>>>>

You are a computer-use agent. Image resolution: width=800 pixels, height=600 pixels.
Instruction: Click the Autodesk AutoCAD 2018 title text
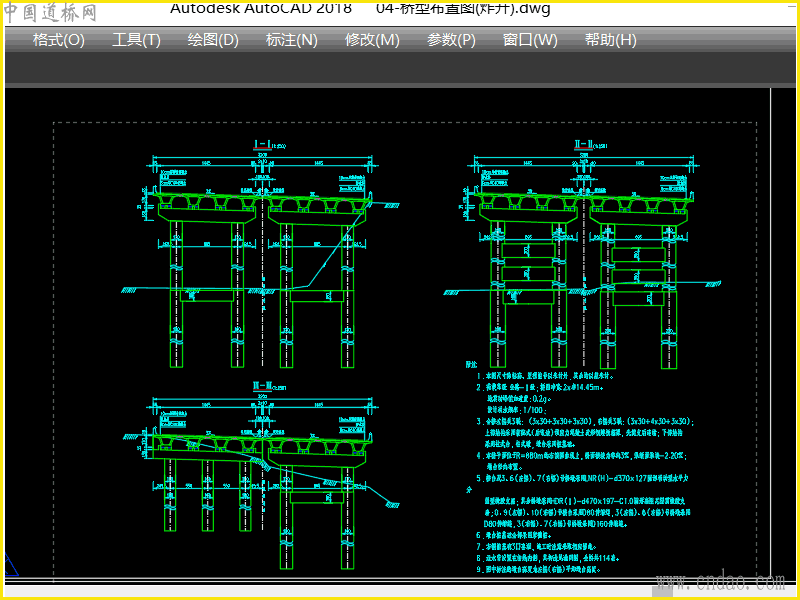[260, 9]
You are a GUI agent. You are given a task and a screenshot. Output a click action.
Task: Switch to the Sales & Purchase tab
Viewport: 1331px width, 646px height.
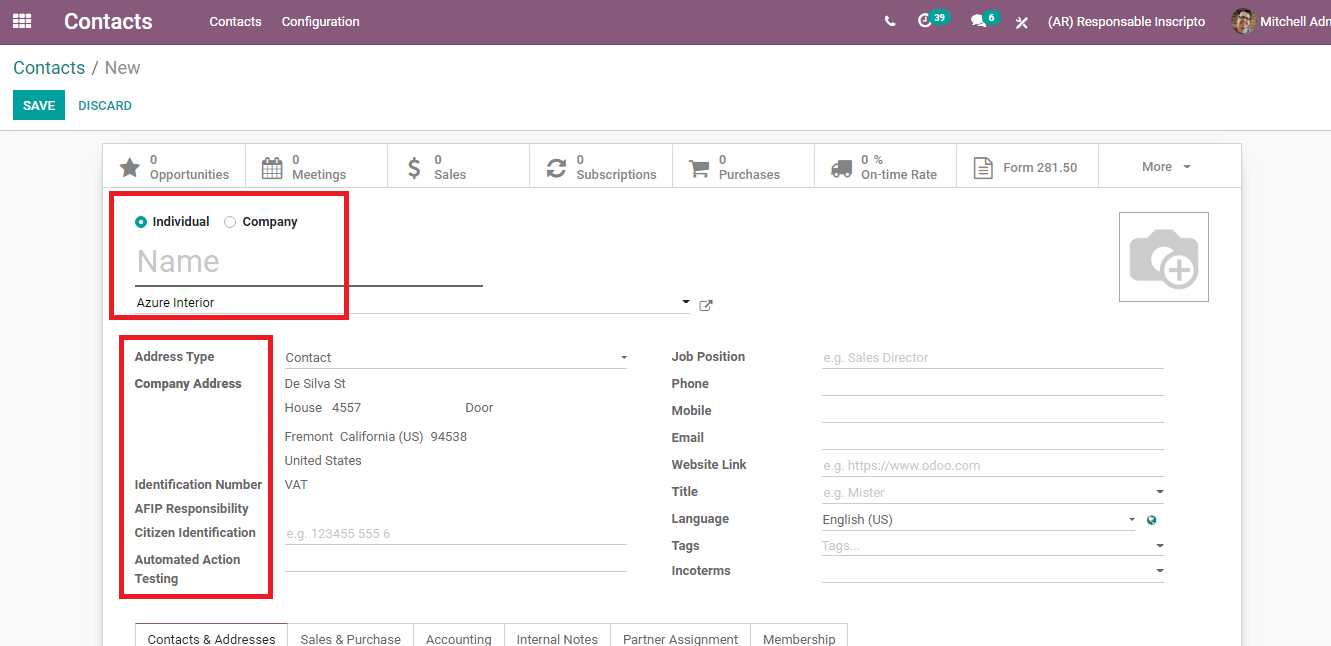(x=350, y=638)
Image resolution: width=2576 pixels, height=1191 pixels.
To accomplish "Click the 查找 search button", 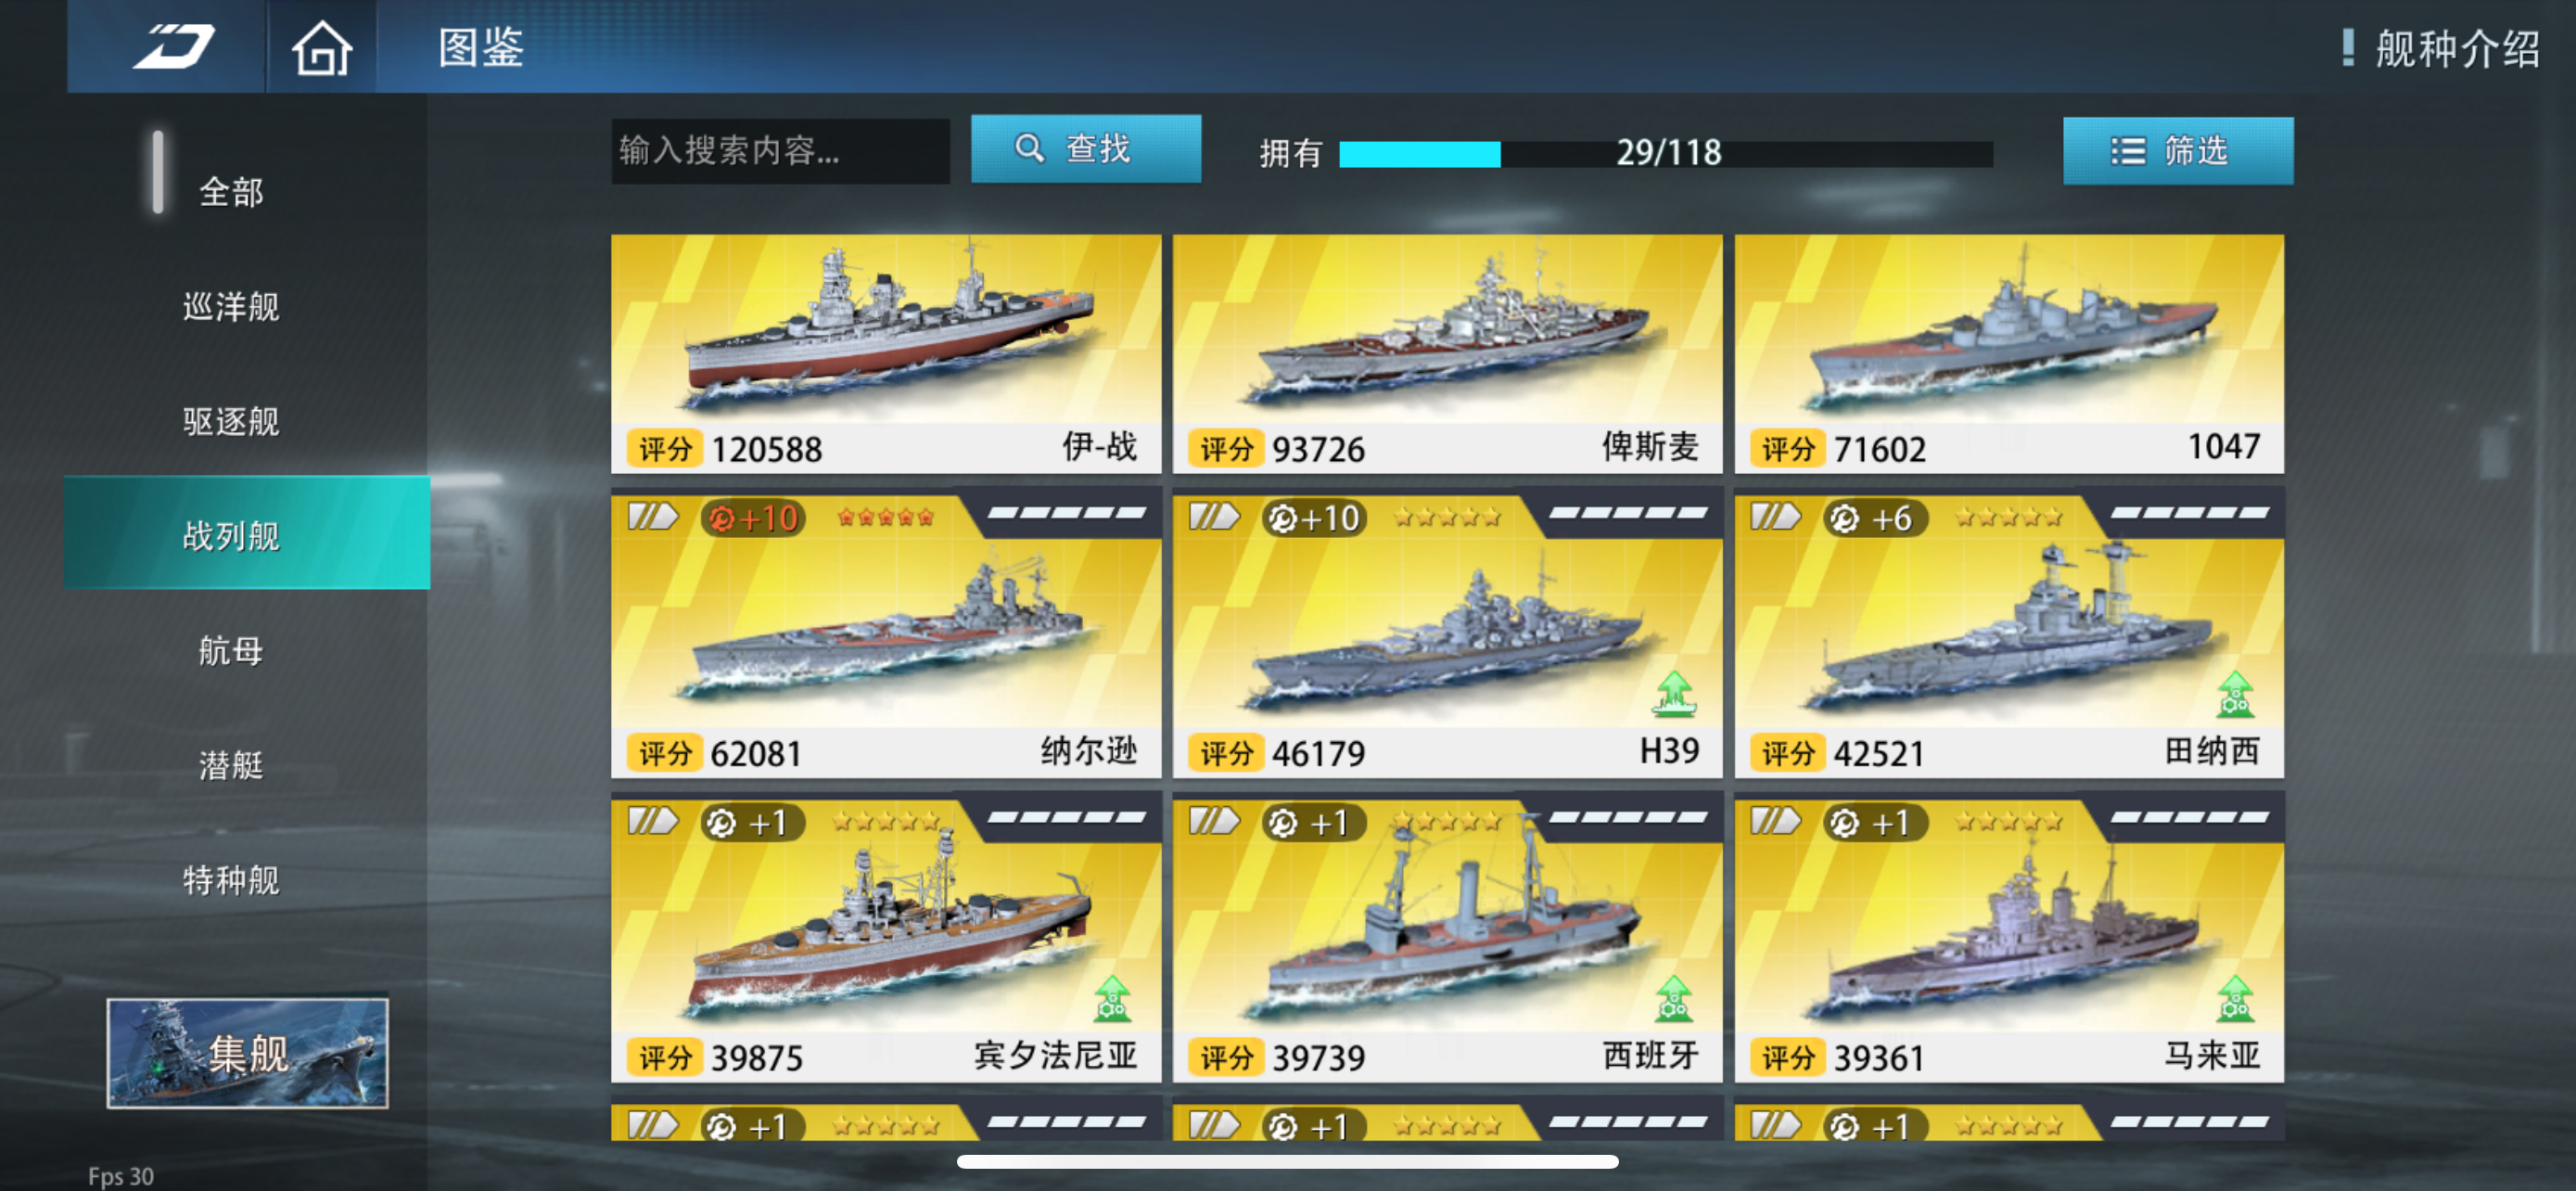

<<<<

WHAT IS NEEDED:
Without the pictures, return the records above exactly as written.

RESULT FOR THIS TASK:
You are a computer-use agent. Image resolution: width=800 pixels, height=600 pixels.
Instruction: Click the Autodesk AutoCAD 2018 title text
[260, 9]
You are a GUI agent. You are given a task and a screenshot. Output a click action.
Task: Switch to the Sales & Purchase tab
Viewport: 1331px width, 646px height.
(x=350, y=638)
Image resolution: width=2576 pixels, height=1191 pixels.
To accomplish "Click the 查找 search button", 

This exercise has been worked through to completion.